As for me - I will be more careful where I use out parameters and in fact, during the refactoring of the collections in Spring4D, I replaced most out parameters with var parameters. Since even without the compiler enforcing this, all code paths inside those methods eventually set the value of the parameter it will be no change in behavior for you but avoid this completely insane overhead.


  1. A very interesting analysis. Thanks :-)

    Isn't it the case that the compiler, knowing that a parameter is *out*, can better optimise the code before or after calling a subroutine with such parameter?

  2. Though the analysis is excellent, I disagree with the point made up here. It is classical case of programming in language vs programming into language as Steve McConnell is calling it. It means, it is nice to know such nuances in case of optimization. But they are very rare cases, that such a low-level optimization is needed. You should rather not limit yourself by fitting to the compiler behavior in cost of clarity of code. In this case of double-thinking whether your "var" means really "var" or it means "out".

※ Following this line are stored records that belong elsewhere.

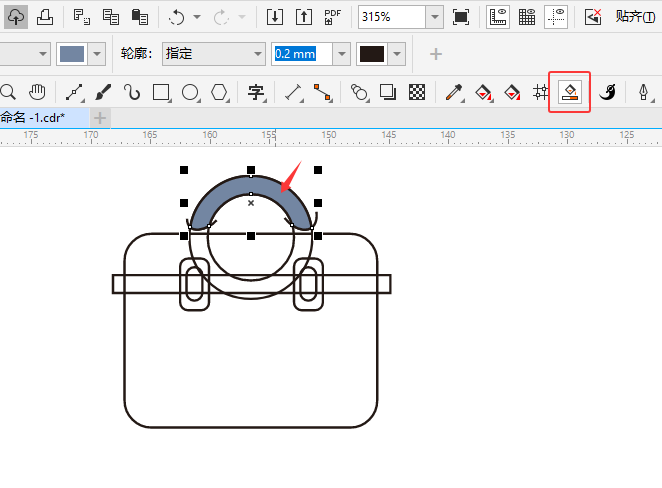Select the Smart Fill tool highlighted in red

pyautogui.click(x=570, y=93)
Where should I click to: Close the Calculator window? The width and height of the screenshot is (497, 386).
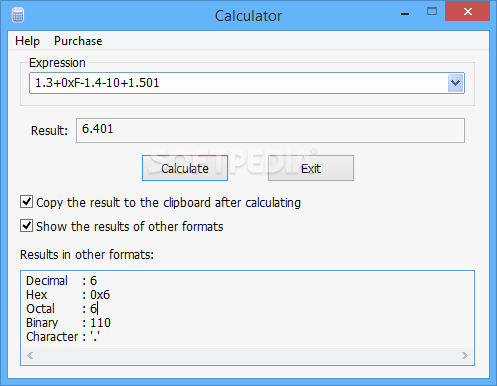(468, 12)
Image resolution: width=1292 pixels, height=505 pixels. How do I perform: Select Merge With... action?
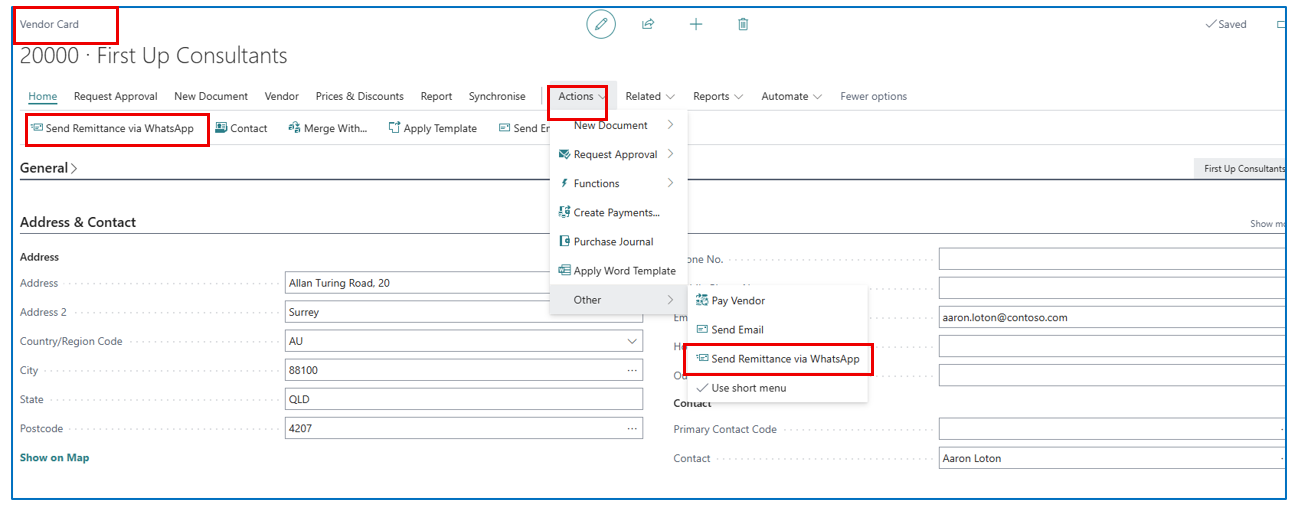tap(328, 128)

  3. @Stefan I don't agree with your point either.
    To be fair, "out" parameters work as designed - the fact that managed values are initialized before the call is not something bad or good. It is a feature, documented as such, which makes sense in some/most cases.
    If you don't want the features the "out" parameters bring with themselves, just use a "var" and forget about the former. The fact that "out" parameters don't work as you expect them to, even in regard to C#, is not relevant.
    @Grzegorz About optimization of the "out" value, there is no such thing in Delphi nor FPC AFAICT. The compiler could easily optimize the caller initialization code in a pure-Delphi context, if C++ is not involved (i.e putting the clear in the called function, not in the caller stub). Even making a dual initialization in case of C++ call would not hurt much the performance.

    1. My point is not only the initialization before the call but also the unnecessary code that happens inside of the routine plus the fact that nested calls initialize over and over and not just pass through. Hence the change in System.Rtti because there it caused significant impact.
      Comparing with C# was to show that the initialization before the call is completely unnecessary if the parameter was also treated like a true out value by the compiler inside of the routine and would not require any prior initialization.
      Same is the case for managed return values that are just hidden var parameters and are not initialized but allow to be accessed inside the routine which often leads to defects if you for example write Result := Result + something which the compiler could easily prevent by not allowing reading Result prior to being set.

  4. The code putting "Default" inside an "out" variable doesn't make sense. If you want to use intrinsics, just test if the type is managed or not, then assign "Default" only if it is not managed. The code would be clean as you expect it to be.

  5. ..............................................
    Interesting and through analysis. It totally shows the negative side of the OUT parameters. But there is also a positive side that cannot be easily ignored: the OUT in front of a parameter acts also as documentation for your code. I have seen bad code where out was not used in routines that had sometimes up to 12 parameters. The parameters where in random order. It was difficult to tell which was IN and which was OUT parameters.... Obviously that was truly bad code, but it would have helped a lot to mark the parameters with const and out.

    1. I mentioned the point about the documenting nature of out over var in the second sentence of the article.